THE rates structure in the City of Canning is under review and the new rating strategy shows people are generally supportive of the proposal to introduce differential rates.
A survey showed people were generally supportive of specified area rating but they were less favourable towards paying more for specific projects like street trees.
Residents still preferred receiving paper rates instalment notices.
One hundred and seventeen people responded to the rating discussion paper, ahead of next Tuesday’s council meeting.
In March, the matter was discussed with local ratepayers groups.
The city’s 10 largest ratepayers were also invited to comment on the discussion paper – with an agent acting on behalf of Scentre Group, Stockland and Lend Lease visiting the City of Canning on April 20, according to the Agenda Briefing’s agenda notes.

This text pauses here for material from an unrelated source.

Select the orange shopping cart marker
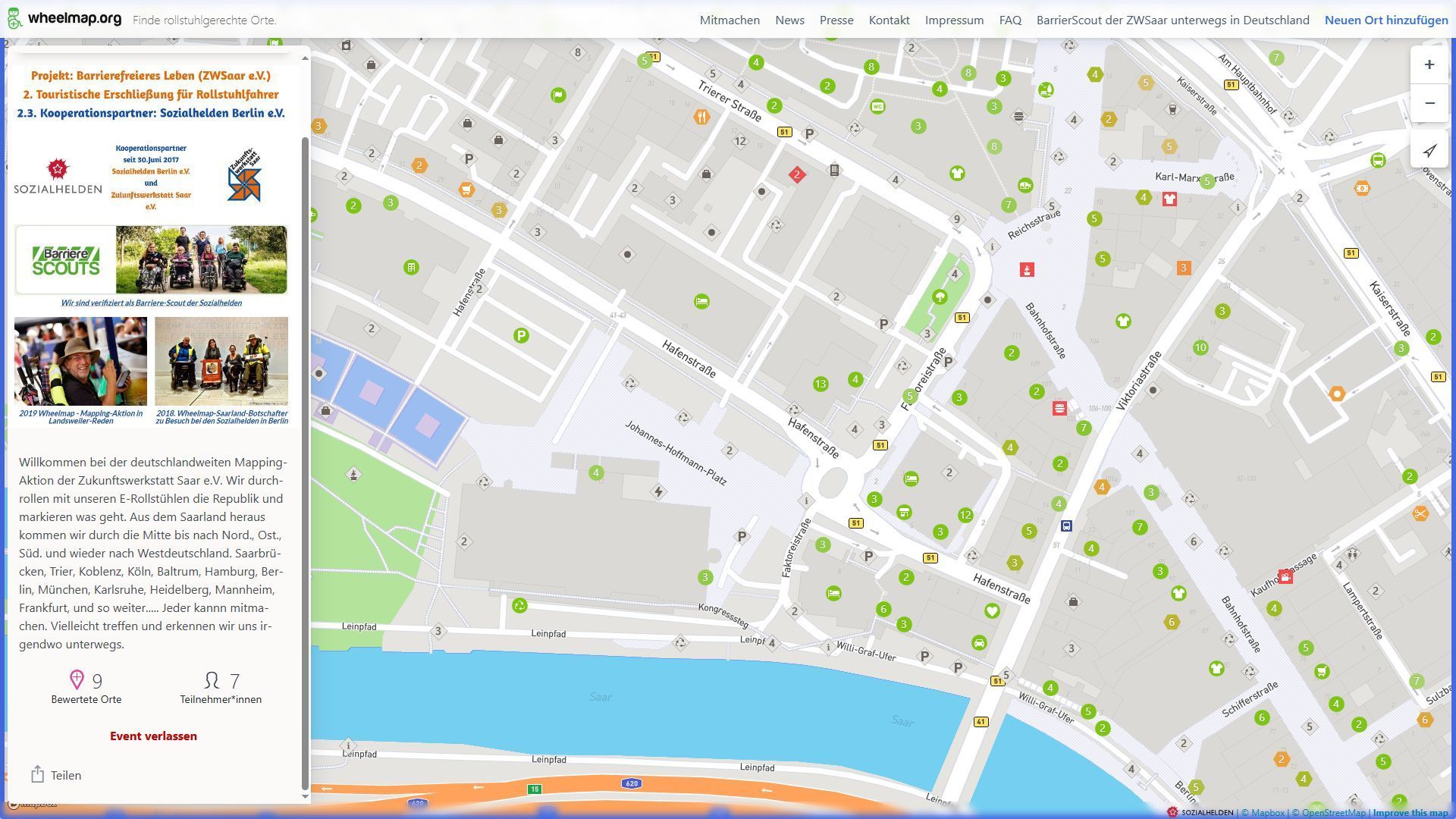The width and height of the screenshot is (1456, 819). [466, 190]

The rating strategy paper considers a specified area rating for the purpose of meeting the cost of specific works, including the City Centre as well as local and commercial activity centres.

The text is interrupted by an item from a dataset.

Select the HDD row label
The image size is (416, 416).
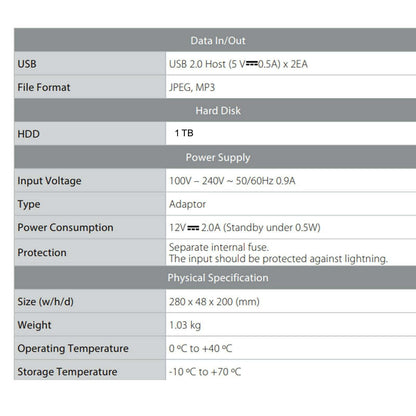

For example, an extra rates charge could provide funding towards the payment of specific loans, neighbourhood rejuvenations, and meeting higher service levels or specific community needs.
The Rating Discussion Paper also considered implementing a cost recovery fee for postage and handling of its rate notices, recommending the fee would be waived for pensioners and all ratepayers receiving their rates notice by email or online banking through BPAY View.
The current rating strategy includes a single rate in the dollar with a minimum amount payable, a specified area rate for the Canning Vale Estates to maintain a higher streetscape amenity, and annual charges for 24-hour security plus any zoned underground power charges.
Rubbish removal and swimming pool inspections are charged separately.
The Rating Strategy does not determine the level of rates payable – this will be done through the annual budget process.